Stored records:
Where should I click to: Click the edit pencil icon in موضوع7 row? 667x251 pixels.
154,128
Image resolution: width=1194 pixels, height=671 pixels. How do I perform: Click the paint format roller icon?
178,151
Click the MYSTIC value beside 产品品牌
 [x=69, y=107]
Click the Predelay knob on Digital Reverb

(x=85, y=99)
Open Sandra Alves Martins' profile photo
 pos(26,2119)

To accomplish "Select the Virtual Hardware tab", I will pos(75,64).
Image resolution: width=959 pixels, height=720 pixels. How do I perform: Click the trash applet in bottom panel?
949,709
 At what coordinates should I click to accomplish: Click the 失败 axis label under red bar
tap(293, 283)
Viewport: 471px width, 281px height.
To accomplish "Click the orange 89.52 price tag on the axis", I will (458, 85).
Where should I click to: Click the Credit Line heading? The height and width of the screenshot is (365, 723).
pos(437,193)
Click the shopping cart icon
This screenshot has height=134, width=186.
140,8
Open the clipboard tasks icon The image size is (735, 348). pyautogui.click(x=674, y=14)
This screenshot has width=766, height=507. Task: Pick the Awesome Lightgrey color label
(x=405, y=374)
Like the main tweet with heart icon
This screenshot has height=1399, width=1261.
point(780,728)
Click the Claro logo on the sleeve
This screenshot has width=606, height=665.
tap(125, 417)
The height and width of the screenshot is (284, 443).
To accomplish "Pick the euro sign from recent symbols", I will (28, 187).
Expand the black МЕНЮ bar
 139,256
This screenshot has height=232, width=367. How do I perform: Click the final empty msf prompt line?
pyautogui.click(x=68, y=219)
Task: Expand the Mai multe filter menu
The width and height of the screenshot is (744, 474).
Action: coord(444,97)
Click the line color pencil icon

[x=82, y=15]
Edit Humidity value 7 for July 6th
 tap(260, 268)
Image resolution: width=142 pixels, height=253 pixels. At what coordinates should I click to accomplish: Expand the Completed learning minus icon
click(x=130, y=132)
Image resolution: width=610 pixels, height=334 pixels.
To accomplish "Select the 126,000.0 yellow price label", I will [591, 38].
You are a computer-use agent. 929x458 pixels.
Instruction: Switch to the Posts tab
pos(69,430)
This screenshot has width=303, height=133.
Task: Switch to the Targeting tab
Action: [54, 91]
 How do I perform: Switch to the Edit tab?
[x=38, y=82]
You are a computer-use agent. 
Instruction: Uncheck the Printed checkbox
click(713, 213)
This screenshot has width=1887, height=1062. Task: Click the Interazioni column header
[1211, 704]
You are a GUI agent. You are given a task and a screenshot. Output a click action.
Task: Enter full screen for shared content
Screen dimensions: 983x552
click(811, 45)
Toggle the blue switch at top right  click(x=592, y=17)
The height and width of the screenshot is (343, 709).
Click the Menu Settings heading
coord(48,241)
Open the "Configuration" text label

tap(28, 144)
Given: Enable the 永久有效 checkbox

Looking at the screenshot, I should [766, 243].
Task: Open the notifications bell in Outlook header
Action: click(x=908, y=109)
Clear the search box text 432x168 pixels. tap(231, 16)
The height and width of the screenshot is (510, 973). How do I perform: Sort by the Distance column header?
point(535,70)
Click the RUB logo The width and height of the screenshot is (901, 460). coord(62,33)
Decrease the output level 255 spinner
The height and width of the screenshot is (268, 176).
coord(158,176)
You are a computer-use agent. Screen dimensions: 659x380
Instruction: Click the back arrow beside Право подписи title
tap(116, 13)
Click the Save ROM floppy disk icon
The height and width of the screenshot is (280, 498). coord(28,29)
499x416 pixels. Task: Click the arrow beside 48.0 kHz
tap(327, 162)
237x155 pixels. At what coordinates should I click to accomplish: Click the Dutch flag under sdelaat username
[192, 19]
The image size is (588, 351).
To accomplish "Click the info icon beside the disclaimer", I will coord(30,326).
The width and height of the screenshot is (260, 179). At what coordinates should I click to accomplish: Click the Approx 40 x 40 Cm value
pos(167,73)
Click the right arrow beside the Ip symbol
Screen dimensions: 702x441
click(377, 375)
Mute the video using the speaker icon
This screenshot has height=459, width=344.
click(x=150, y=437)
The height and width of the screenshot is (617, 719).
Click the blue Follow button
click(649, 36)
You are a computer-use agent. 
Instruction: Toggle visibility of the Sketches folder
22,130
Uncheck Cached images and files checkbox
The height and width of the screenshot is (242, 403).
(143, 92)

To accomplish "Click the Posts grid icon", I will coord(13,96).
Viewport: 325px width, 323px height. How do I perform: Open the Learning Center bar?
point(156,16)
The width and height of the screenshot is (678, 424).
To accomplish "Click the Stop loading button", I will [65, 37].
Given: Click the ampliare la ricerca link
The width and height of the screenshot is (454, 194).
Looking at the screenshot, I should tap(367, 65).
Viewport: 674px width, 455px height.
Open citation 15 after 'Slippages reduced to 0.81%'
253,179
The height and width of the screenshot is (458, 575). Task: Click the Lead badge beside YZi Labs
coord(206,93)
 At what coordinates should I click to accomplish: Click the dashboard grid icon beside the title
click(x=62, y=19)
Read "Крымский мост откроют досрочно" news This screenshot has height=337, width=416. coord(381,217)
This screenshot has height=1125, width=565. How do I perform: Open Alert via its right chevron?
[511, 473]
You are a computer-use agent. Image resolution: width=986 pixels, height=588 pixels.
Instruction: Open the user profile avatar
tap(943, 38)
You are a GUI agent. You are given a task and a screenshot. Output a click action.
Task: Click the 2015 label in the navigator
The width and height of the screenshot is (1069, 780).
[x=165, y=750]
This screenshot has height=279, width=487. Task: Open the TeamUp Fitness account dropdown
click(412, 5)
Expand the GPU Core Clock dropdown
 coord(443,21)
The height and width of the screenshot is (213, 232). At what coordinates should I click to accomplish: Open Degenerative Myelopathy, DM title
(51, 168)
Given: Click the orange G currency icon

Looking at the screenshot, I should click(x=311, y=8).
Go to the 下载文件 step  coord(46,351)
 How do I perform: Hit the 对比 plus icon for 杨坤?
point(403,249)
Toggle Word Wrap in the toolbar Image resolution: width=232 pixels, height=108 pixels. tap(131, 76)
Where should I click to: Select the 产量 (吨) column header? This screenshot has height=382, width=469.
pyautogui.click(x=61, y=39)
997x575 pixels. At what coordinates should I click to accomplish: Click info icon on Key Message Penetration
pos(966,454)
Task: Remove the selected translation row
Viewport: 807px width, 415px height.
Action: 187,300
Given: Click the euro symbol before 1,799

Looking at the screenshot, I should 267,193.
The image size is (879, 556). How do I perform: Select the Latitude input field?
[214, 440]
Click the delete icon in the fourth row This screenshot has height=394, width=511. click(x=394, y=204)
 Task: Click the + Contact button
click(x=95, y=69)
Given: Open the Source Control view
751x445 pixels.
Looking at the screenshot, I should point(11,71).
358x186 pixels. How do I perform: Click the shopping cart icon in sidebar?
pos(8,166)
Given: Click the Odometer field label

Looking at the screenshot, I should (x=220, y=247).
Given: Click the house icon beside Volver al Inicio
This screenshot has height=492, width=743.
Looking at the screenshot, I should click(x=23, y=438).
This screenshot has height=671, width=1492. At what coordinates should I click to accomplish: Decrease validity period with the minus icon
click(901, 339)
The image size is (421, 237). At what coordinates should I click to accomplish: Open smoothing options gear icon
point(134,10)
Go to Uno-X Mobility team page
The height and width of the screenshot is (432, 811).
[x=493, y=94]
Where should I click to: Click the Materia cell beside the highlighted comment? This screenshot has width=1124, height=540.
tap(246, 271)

Required action: Scan the records for the word "logo". Copy each line where it turns up.

Solution to the problem:
Click the Claro logo on the sleeve
Click the RUB logo The width and height of the screenshot is (901, 460). coord(62,33)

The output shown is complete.